How Face PKI enables functional eID
For an eID system, there should exist exactly one foundational eID for a person.
However, for privacy preservation, if that foundational eID is used across different systems, it makes the foundational eID linkable. As an example, if your passport number was stored in many different databases, it would make it easy to track all your interactions across those databases.
Functional eID solves this problem by facilitating a pairwise functional eID for an ID Holder and a particular verifier/service/purpose.
Functional eID is enabled through SenseCrypt's Face PKI features. The following steps decribe how this works:
Root Certificate - The issuer of the foundational ID has a root certificate that all verifiers can trust. All verifiers, first obtain the root certificate and cache it.
Foundational eID Issuance - After authenticating a prospective eID candidate, the ID issuer issues a SensePrint eID. This eID forms the foundation eID.
Face Certificate (functional eID) - When the eID holder interacts with a service, the service (verifier) needs to validate that the holder is real. To do so, the service requests the holder for a Face Certificate that is signed by the foundational eID's issuer. Such a Face Certificate contains a unique public key of the eID holder.

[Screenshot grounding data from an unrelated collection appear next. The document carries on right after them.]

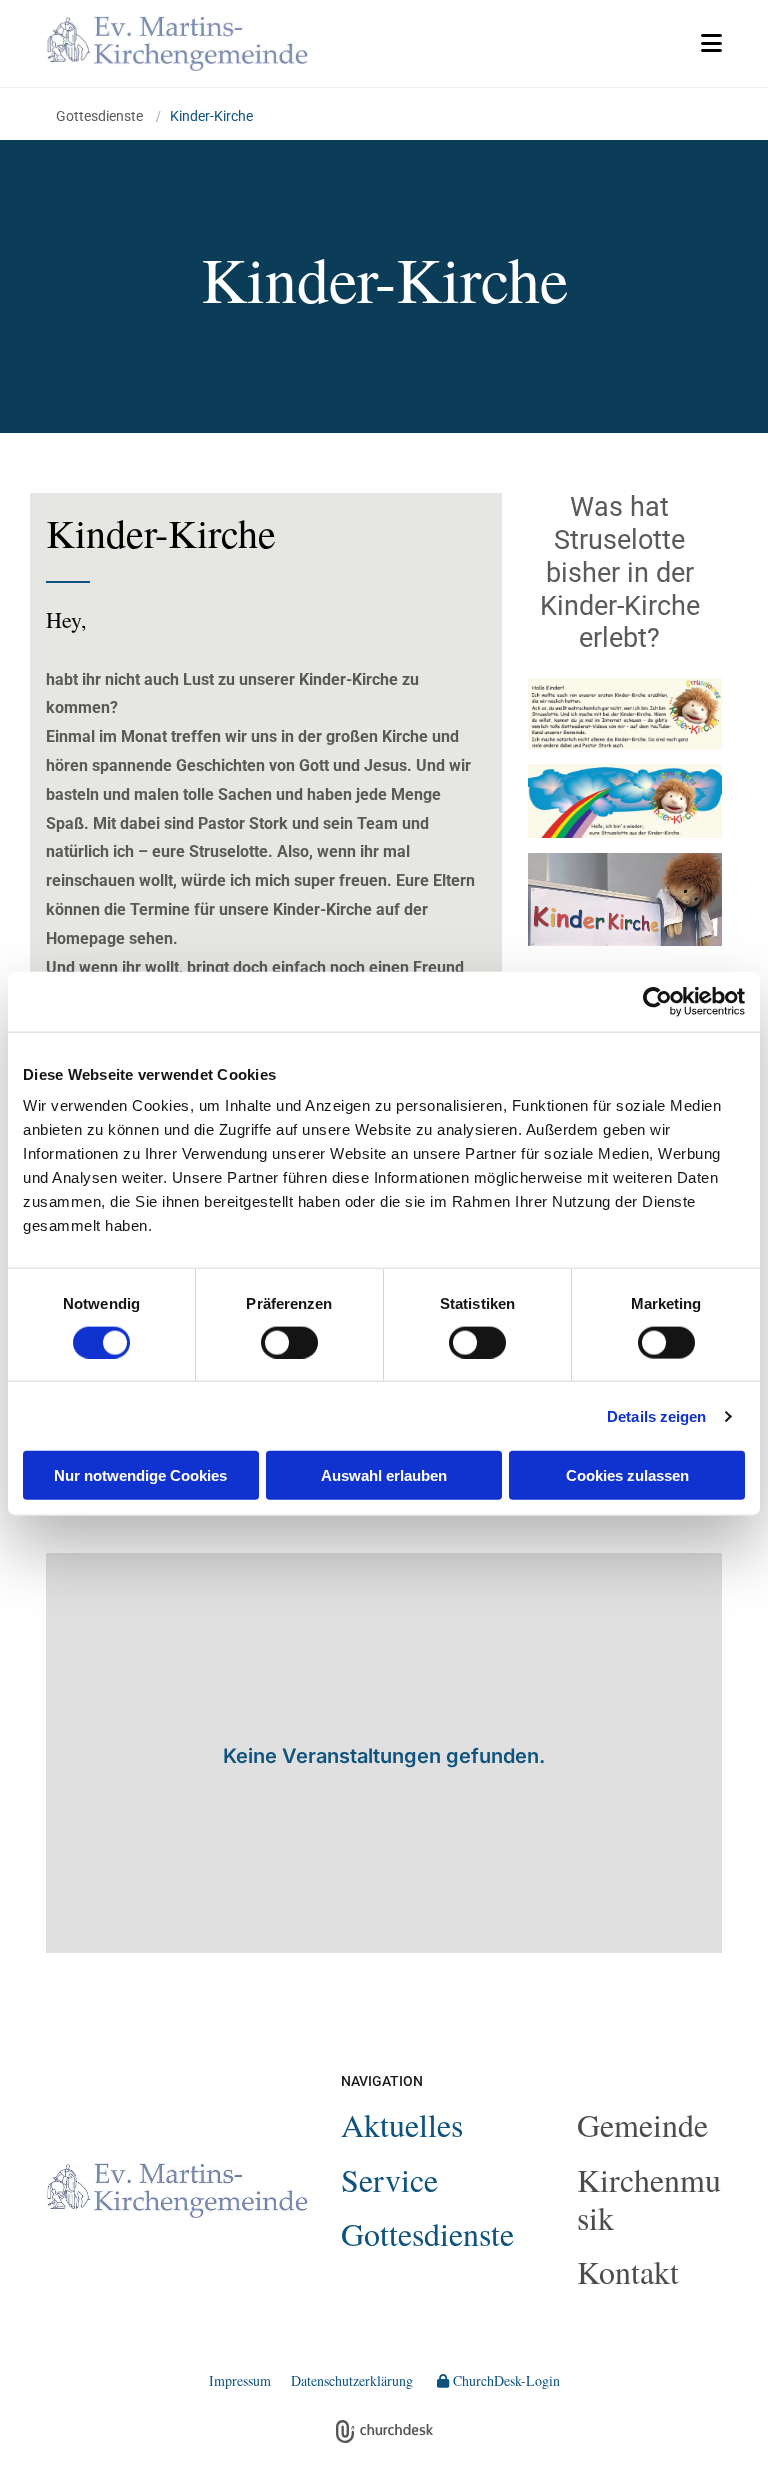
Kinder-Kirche (211, 116)
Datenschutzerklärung (352, 2380)
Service (389, 2179)
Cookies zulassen (627, 1475)
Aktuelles (402, 2124)
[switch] (289, 1342)
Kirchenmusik (649, 2198)
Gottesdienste (101, 116)
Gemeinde (642, 2124)
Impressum (240, 2380)
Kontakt (628, 2271)
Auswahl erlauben (384, 1475)
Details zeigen (656, 1415)
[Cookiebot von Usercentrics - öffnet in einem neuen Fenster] (657, 1001)
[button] (531, 43)
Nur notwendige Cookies (140, 1475)
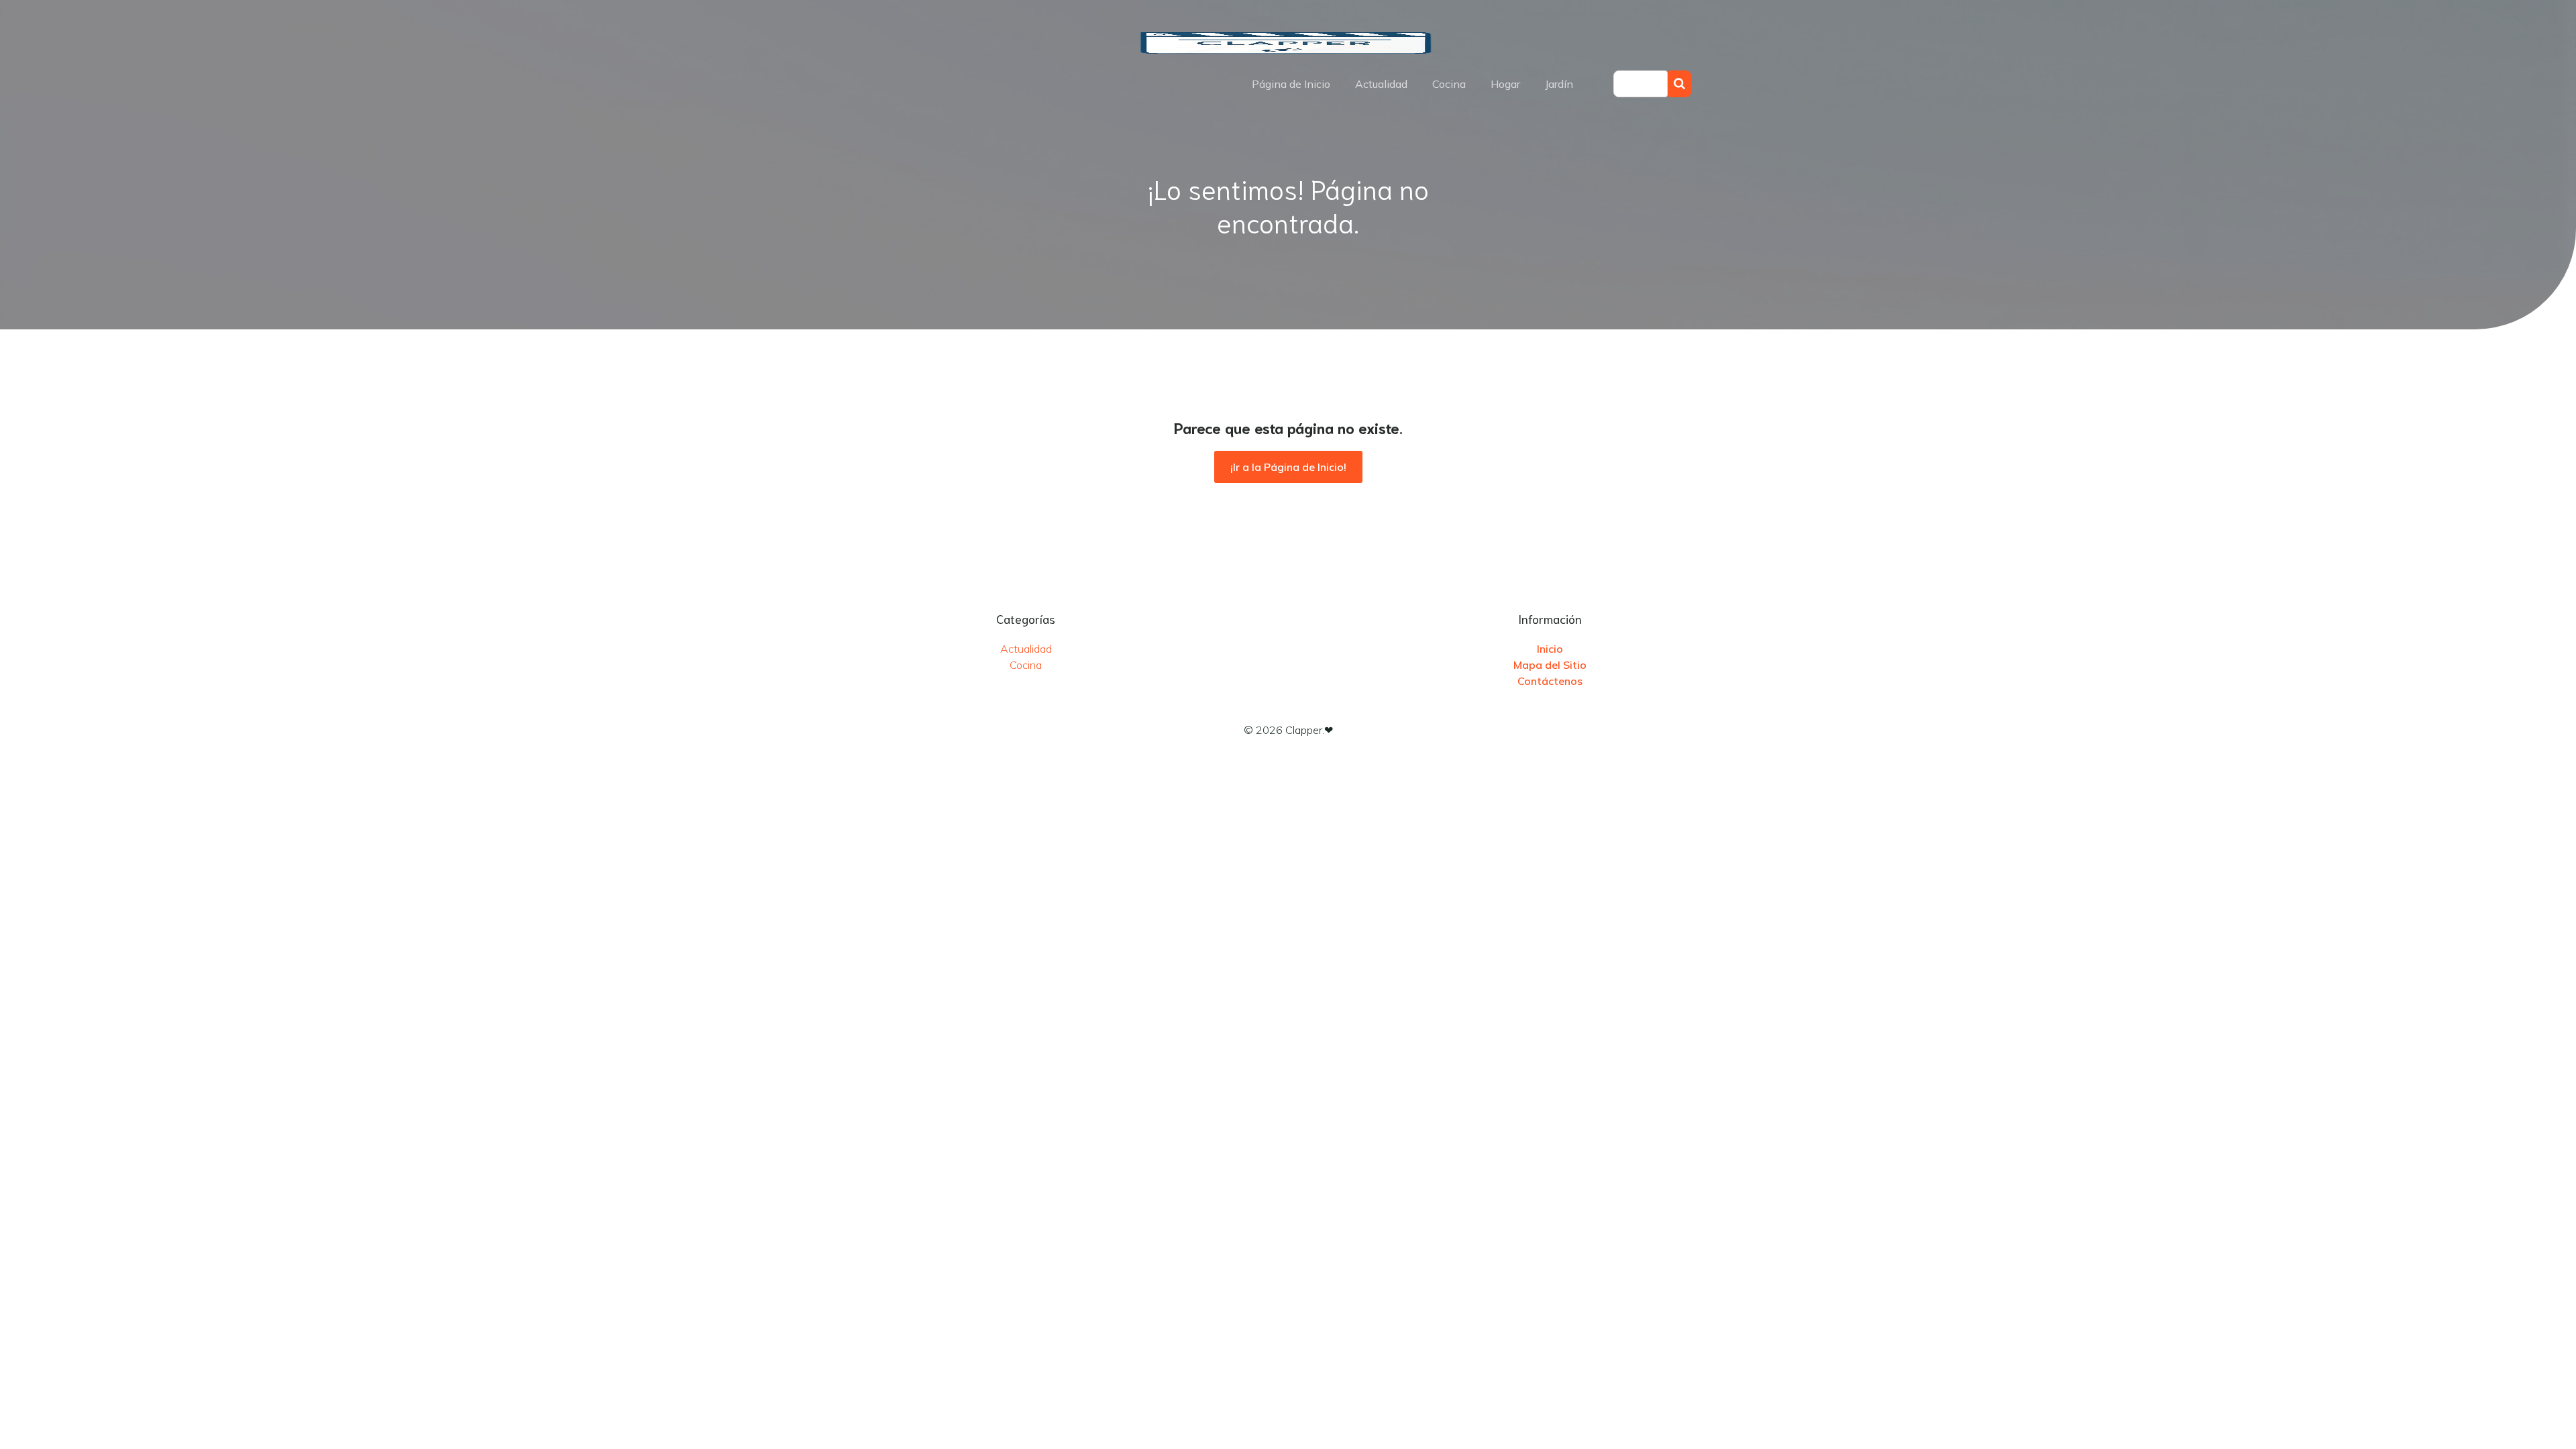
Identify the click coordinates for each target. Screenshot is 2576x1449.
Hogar (1505, 84)
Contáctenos (1549, 681)
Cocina (1449, 84)
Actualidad (1381, 84)
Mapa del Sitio (1550, 665)
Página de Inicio (1291, 84)
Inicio (1550, 648)
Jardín (1559, 84)
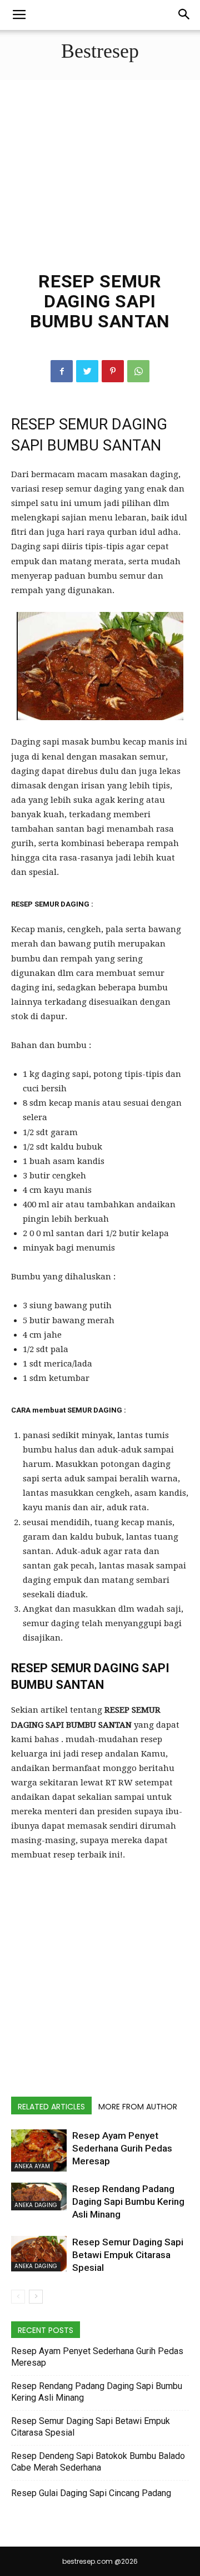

The public key is, however, different for each verifier/service/purpose thus preserving privacy through unlinkability.
A Face Certificate is generated from a user's face, and their SensePrint eID. It is generated for a particular purpose ID. The same purpose ID must be specified while verifying the eID holder using a Face Certificate. Since the purpose ID is expected to be unique for every service that the user interacts with, the public key in the Face Certificate is pairwise and preserves privacy through unlinkability.
The verifier can trust the Face Certificate provided by an eID holder is authentic by verifying its signature using the trusted Root Certificate. The Face Ceritifcate can be cached by a verifier after a first functional eID verification performed in the step described below.
Functional eID Verification - When a user presents a Face Certificate to a verifier, the verifier only knows that the certificate is valid and has been issued by the foundational eID issuer. To verify that it is the actual eID holder who is presenting the certificate, the verifier presents a random challenge to the holder (e.g. a UUID). The eID holder must sign the challenge using an ephemeral private key that is generated from their face, their SensePrint eID, and for the specified service/purpose ID. The challenge is signed with the ephemeral private key and transmitted back to the verifier. The verifier can then verify the signature using the public key that is contained in the eID holder's Face Certificate.
A Face Certificate allows the verification of an eID holder using their face without a verifier having (or processing) the holder's face!